Retired army major Giles Mutsekwa said by turning to the service chiefs at this key moment, Chinamasa had shown that they are the party’s centre of authority.

“Service chiefs control the politics in ZANU PF and now Chinamasa has confirmed that they also run the economy,” said Mutsekwa.

“They control mining and all of the country’s resources.
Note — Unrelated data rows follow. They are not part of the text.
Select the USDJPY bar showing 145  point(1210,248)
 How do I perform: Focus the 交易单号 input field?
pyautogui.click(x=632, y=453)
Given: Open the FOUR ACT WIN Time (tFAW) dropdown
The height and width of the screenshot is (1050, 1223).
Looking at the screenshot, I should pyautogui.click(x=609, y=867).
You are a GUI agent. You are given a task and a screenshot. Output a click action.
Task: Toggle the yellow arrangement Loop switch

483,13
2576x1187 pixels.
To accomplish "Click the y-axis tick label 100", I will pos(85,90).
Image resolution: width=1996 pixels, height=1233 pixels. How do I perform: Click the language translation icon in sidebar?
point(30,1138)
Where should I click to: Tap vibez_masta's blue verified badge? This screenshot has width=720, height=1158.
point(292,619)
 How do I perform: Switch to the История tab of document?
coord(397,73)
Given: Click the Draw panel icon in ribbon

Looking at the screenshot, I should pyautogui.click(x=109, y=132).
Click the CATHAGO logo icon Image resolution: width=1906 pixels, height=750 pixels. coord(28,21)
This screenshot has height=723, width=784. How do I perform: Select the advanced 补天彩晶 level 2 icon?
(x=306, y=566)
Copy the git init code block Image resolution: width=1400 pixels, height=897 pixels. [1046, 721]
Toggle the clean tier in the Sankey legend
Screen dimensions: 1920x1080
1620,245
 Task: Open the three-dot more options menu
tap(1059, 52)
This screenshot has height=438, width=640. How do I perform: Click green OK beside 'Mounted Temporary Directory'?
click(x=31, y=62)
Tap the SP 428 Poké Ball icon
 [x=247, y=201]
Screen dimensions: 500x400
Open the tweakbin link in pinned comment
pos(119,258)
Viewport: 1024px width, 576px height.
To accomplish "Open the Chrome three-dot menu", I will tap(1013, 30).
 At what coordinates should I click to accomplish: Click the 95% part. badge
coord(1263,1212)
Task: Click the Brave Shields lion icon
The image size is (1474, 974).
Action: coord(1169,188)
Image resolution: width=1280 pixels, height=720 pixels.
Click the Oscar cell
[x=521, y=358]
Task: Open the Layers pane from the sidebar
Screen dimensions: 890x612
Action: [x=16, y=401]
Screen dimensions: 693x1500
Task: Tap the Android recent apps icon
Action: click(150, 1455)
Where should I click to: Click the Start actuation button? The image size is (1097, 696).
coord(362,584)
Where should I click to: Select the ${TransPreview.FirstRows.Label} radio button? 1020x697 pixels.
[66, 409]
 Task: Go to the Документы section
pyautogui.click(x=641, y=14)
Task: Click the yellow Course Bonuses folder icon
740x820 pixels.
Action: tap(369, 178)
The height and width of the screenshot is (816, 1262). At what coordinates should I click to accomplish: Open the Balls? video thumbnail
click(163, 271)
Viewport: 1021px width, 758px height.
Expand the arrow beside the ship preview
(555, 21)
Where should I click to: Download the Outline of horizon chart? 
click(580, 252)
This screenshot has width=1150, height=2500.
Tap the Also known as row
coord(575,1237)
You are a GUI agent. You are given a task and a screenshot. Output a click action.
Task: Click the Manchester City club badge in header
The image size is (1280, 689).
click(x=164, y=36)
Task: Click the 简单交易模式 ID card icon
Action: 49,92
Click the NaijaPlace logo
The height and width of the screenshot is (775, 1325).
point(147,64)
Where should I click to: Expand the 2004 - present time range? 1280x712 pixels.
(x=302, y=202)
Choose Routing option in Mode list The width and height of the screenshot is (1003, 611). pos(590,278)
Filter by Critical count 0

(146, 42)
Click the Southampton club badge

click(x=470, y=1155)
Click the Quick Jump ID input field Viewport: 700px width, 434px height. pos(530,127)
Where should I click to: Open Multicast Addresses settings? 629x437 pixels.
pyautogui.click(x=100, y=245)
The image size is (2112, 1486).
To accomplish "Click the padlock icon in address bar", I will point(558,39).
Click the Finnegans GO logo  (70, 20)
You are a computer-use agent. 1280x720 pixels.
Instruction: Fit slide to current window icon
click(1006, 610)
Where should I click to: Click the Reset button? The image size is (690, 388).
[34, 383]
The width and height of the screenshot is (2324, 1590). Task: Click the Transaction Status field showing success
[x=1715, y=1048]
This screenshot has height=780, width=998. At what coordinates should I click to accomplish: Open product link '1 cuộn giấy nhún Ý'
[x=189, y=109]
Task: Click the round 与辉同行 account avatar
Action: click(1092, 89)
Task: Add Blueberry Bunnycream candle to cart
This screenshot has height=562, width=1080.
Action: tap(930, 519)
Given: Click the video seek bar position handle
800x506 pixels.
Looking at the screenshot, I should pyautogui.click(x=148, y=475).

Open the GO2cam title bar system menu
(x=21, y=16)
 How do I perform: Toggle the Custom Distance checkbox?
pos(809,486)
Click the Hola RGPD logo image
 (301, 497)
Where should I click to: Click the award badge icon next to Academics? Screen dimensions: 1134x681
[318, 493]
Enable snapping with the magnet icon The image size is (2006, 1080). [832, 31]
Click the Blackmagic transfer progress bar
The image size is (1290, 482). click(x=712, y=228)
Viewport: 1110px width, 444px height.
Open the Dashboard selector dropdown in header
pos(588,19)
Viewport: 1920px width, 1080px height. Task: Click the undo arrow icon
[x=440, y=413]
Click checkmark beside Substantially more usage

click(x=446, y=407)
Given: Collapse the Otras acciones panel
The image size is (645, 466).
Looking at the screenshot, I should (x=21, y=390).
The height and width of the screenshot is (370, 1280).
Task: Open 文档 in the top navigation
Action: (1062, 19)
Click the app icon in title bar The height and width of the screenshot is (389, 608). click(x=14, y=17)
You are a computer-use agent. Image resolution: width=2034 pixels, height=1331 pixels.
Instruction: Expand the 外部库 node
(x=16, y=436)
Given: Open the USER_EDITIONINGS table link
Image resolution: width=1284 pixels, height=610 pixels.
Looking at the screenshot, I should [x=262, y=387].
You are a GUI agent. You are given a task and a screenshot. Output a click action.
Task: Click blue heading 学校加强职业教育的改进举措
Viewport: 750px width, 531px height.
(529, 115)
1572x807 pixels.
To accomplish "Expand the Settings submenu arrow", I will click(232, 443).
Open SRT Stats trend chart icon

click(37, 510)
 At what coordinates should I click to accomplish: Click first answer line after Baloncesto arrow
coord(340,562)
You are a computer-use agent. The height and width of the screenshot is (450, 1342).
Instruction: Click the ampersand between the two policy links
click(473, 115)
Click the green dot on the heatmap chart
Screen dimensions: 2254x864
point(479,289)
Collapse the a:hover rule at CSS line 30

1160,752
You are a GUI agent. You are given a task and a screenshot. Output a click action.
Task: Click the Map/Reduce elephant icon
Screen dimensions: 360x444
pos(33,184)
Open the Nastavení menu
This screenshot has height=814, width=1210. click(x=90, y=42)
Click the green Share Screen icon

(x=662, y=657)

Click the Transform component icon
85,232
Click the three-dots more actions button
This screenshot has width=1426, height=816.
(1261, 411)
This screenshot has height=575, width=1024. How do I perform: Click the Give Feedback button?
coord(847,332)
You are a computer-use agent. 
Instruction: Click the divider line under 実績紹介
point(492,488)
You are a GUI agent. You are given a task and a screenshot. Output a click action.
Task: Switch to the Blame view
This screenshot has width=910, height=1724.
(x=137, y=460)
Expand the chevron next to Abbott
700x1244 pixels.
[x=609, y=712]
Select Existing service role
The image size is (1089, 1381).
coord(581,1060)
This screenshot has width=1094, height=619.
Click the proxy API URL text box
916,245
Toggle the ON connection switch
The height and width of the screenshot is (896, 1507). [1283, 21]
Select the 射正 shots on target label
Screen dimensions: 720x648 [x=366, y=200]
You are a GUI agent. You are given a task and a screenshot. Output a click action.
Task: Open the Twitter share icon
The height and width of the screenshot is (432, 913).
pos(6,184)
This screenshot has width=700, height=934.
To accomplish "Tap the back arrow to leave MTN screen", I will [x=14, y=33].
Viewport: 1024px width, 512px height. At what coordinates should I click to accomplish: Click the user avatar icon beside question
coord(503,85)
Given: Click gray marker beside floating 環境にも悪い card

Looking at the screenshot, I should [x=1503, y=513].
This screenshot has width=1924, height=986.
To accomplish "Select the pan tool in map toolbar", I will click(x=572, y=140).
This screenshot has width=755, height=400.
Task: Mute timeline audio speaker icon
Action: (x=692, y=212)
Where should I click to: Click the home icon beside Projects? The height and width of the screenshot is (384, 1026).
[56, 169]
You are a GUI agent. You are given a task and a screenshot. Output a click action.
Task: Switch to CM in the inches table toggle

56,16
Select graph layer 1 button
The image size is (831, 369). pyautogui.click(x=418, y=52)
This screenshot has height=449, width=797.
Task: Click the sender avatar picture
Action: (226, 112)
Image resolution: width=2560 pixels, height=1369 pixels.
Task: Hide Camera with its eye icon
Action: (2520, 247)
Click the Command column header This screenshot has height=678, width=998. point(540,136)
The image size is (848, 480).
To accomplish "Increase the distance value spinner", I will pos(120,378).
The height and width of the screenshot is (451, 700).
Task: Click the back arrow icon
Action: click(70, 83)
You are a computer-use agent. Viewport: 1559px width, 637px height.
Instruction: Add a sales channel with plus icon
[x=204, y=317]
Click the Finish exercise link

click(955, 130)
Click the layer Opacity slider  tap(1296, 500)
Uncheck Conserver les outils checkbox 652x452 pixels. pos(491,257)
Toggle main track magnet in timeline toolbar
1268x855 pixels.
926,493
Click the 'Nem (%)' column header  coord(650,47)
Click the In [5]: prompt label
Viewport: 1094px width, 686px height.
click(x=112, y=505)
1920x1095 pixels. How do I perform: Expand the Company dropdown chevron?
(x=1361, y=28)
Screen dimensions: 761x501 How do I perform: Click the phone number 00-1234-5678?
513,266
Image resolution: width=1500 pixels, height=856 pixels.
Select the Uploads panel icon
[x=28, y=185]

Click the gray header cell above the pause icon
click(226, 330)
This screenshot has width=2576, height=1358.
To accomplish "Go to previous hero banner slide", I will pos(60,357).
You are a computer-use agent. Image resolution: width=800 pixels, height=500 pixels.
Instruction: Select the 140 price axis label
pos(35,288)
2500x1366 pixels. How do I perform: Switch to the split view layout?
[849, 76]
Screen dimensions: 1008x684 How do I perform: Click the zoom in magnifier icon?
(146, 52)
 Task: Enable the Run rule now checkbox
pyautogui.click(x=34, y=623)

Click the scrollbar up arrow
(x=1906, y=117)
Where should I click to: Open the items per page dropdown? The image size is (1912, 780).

Maybe Chinamasa is trying to get them to channel the proceeds from these sectors to Treasury.”

Or perhaps as the main players in the business and economic sector, the service chiefs were beginning to feel the effects of the burning economy,” said Mutsekwa, who is also the MDC-T’s secretary for defence.

Political observers say the country’s deepening economic mess is a symptom of the crisis of legitimacy that the ruling party plunged itself into when it stole the ballot.

“We will keep saying it, that they rigged the elections, but now they are failing to rig the economy,” the MDC-T’s Mutsekwa added.

Economist Godfrey Kanyenze said the only solution to the economic problems lies in ZANU PF transforming the way it is governing the country.

“Many lenders are waiting to see how Zimbabwe performs on the IMF debt clearance plan agreed on last year before they can part with their funds,” he said.

Kanyenze said despite the agreement, the government is failing to implement resolutions that will put the country’s economy on the road to recovery and as such, no-one wants “to throw their money into a pit”.

“When an IMF team visited early this year to assess progress they found that Zim had ignored some of the issues agreed on. Issues such as reducing the public sector wage bill and minimising the vulnerabilities in the banking sector,” Kanyenze said.

The ZANU PF government owes international finance institutions $10 billion. The World Bank expelled the country in 1999 over its unsustainable economic policies. The IMF suspended the country in 2001 and subsequently expelled it in 2005 after the ZANU PF regime stopped servicing its debt.

When Chinamasa took over as Treasury chief after his party ZANU PF’s disputed 2013 poll victory, the economy was relatively stable.

Many attribute this stability to the hard work of MDC-T official Tendai Biti, who was the Finance Minister during the life of the negotiated coalition government.

In just nine months the ZANU PF regime, which constantly clashed with Biti over his insistence on fiscal discipline, has driven the economy back to the brink through corruption, reckless spending, and failure to implement sound policies.

The country is also suffering from a lack of investment, with weekly company closures, job losses, capped by hostile indigenisation policies.

Recent utterances by Mugabe, Chinamasa and Indigenisation Minister Francis Nhema suggest that they may be rethinking the policy used to claim a 51% stake in foreign-owned firms, but this has not been backed by any amendment to the law.